Although the Enduro is a big watch with a 51 x 51 x 14.9mm case, it’s pretty light at 72g for the steel version, which drops to 58g if you opt for the more expensive titanium version. The Enduro comes with a nylon strap to help keep that weight down.
There are some trade-offs for its battery life of course, the first of which is the lack of music on the watch. Perhaps more importantly given that this is a watch aimed at the adventurous, the Enduro does not have the colour maps found on the Fenix 6 Pro and Forerunner 945 watches – a move made with battery life in mind. However, the Enduro does still offer breadcrumb navigation and an enhanced version of Garmin’s ClimbPro feature.
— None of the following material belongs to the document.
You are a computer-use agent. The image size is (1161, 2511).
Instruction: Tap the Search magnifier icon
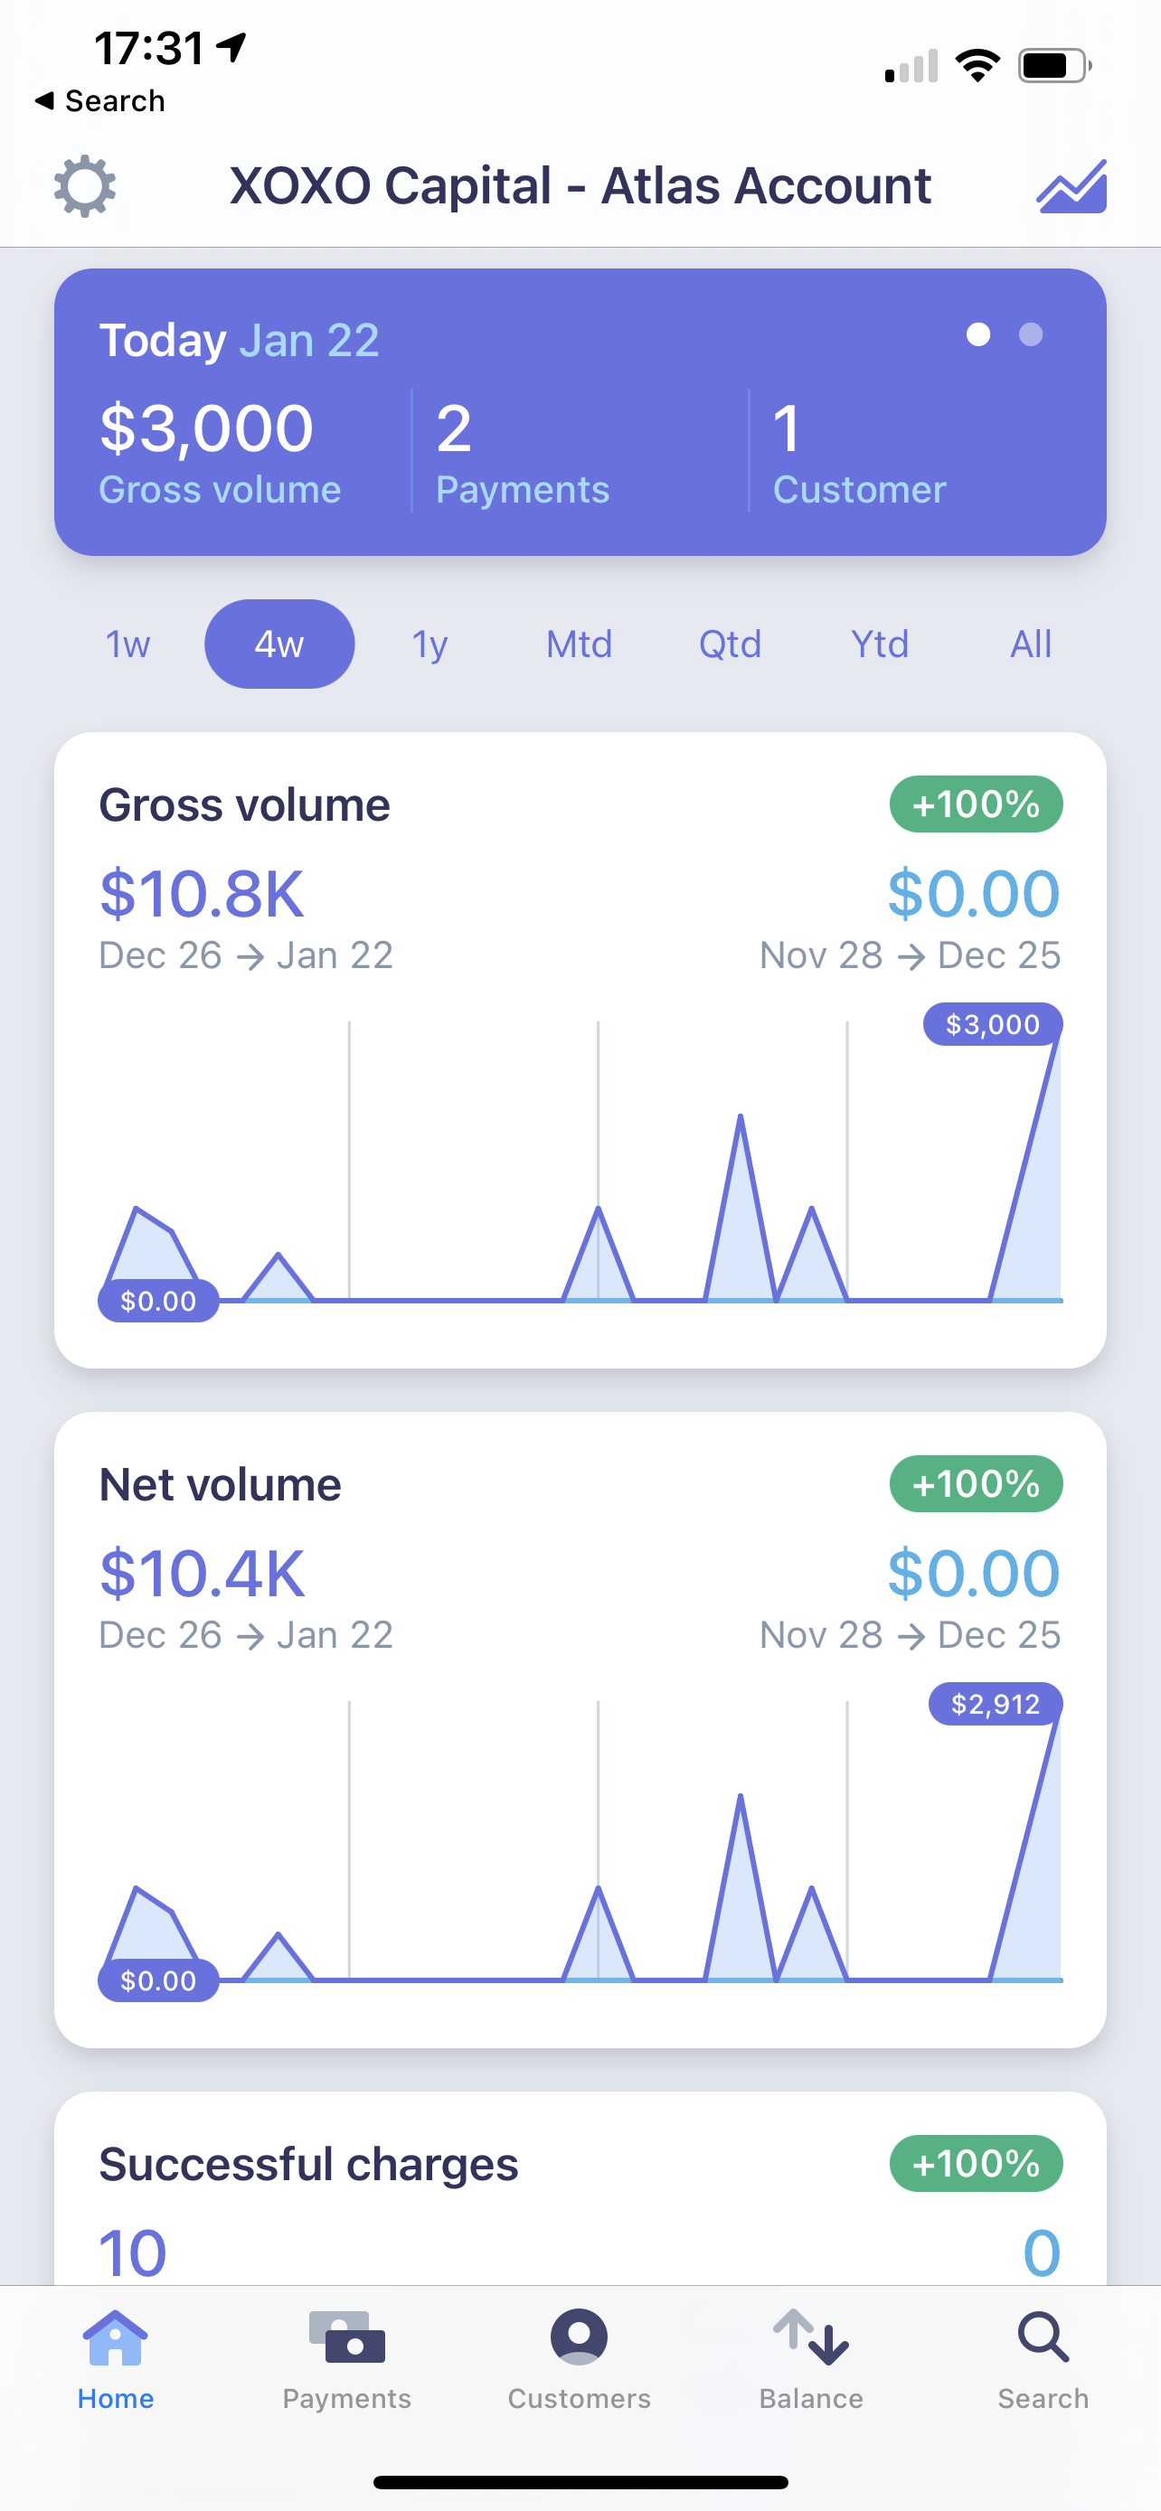(x=1043, y=2337)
ClimbPro will analyse your route, find the hills, and give a breakdown of each while you’re running up them so you can see how much ascent you have left on your current climb. The Enduro is the first Garmin to also analyse your descents so you can track your progress through the downhill sections of your run.
As a bonus for the intended audience of trail runners the watch also offers trail run VO2 max estimates, alongside the scores you get for road running and cycling, This score will take into account the conditions of the trail you run on for more accurate results.
The watch also has a new ultrarunning mode that makes it easy to log your rest breaks at aid stations, a useful feature for those who want an accurate breakdown of their performance in long events.
The Enduro has some features that already appear on other Garmins, including key ones such as suggested workouts and training analysis that includes an assessment of your acclimation to heat and altitude. It also offers everyday activity tracking and Garmin’s Body Battery feature which gives a simple score out of 100 rating your current energy levels.
All of this comes at a hefty price. The Enduro costs £699.99 to £799.99 depending on the model you opt for. That’s a more expensive starting price than the Fenix 6 Pro (£529.99), and the Forerunner 945 (£499), both of which offer colour maps, even if they have shorter battery lives and lack some of the new ultramarathon-focused features of the Enduro.